> WORK TO DO: Rewrite the records below, swapping every "computer-use agent" for "desktop assistant" and leaving all other text unchanged.

(Records)
-- -- --

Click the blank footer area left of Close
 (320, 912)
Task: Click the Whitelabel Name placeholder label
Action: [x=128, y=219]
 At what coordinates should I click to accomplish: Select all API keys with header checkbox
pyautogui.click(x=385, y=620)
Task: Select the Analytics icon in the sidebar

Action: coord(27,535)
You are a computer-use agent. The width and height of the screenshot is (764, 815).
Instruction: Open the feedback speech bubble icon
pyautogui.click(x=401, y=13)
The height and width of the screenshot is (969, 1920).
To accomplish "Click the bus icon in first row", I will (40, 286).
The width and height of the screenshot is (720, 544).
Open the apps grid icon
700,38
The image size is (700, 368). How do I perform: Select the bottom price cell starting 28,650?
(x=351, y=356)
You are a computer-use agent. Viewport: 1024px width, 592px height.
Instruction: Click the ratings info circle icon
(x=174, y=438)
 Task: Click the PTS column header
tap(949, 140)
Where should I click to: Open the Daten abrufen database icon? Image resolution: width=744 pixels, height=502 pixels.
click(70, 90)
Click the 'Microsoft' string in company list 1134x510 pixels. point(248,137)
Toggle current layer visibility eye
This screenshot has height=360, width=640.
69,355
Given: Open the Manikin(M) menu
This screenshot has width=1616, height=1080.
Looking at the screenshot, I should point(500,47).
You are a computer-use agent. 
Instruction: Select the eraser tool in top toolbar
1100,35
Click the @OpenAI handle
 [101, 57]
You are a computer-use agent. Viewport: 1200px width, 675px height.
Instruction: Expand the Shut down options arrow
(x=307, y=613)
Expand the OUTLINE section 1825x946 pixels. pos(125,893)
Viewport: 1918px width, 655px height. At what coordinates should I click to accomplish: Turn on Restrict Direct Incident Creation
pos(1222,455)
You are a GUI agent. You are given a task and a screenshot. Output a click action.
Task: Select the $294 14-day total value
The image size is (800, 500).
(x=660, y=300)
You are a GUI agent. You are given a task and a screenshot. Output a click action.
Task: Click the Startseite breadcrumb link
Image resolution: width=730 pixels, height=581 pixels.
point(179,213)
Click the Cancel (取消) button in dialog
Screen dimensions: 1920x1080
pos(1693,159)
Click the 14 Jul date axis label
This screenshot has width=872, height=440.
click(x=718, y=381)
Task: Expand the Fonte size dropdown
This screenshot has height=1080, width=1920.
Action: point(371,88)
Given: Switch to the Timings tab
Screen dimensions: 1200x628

-- -- --

> TASK SOLUTION:
Click the blank footer area left of Close
 (320, 912)
Task: Click the Whitelabel Name placeholder label
Action: [x=128, y=219]
 At what coordinates should I click to accomplish: Select all API keys with header checkbox
pyautogui.click(x=385, y=620)
Task: Select the Analytics icon in the sidebar

Action: coord(27,535)
You are a desktop assistant. The width and height of the screenshot is (764, 815).
Instruction: Open the feedback speech bubble icon
pyautogui.click(x=401, y=13)
The height and width of the screenshot is (969, 1920).
To accomplish "Click the bus icon in first row", I will (40, 286).
The width and height of the screenshot is (720, 544).
Open the apps grid icon
700,38
The image size is (700, 368). How do I perform: Select the bottom price cell starting 28,650?
(x=351, y=356)
You are a desktop assistant. Viewport: 1024px width, 592px height.
Instruction: Click the ratings info circle icon
(x=174, y=438)
 Task: Click the PTS column header
tap(949, 140)
Where should I click to: Open the Daten abrufen database icon? Image resolution: width=744 pixels, height=502 pixels.
click(70, 90)
Click the 'Microsoft' string in company list 1134x510 pixels. point(248,137)
Toggle current layer visibility eye
This screenshot has height=360, width=640.
69,355
Given: Open the Manikin(M) menu
This screenshot has width=1616, height=1080.
Looking at the screenshot, I should point(500,47).
You are a desktop assistant. 
Instruction: Select the eraser tool in top toolbar
1100,35
Click the @OpenAI handle
 [101, 57]
You are a desktop assistant. Viewport: 1200px width, 675px height.
Instruction: Expand the Shut down options arrow
(x=307, y=613)
Expand the OUTLINE section 1825x946 pixels. pos(125,893)
Viewport: 1918px width, 655px height. At what coordinates should I click to accomplish: Turn on Restrict Direct Incident Creation
pos(1222,455)
You are a GUI agent. You are given a task and a screenshot. Output a click action.
Task: Select the $294 14-day total value
The image size is (800, 500).
(x=660, y=300)
You are a GUI agent. You are given a task and a screenshot. Output a click action.
Task: Click the Startseite breadcrumb link
Image resolution: width=730 pixels, height=581 pixels.
point(179,213)
Click the Cancel (取消) button in dialog
Screen dimensions: 1920x1080
pos(1693,159)
Click the 14 Jul date axis label
This screenshot has width=872, height=440.
click(x=718, y=381)
Task: Expand the Fonte size dropdown
This screenshot has height=1080, width=1920.
Action: point(371,88)
Given: Switch to the Timings tab
Screen dimensions: 1200x628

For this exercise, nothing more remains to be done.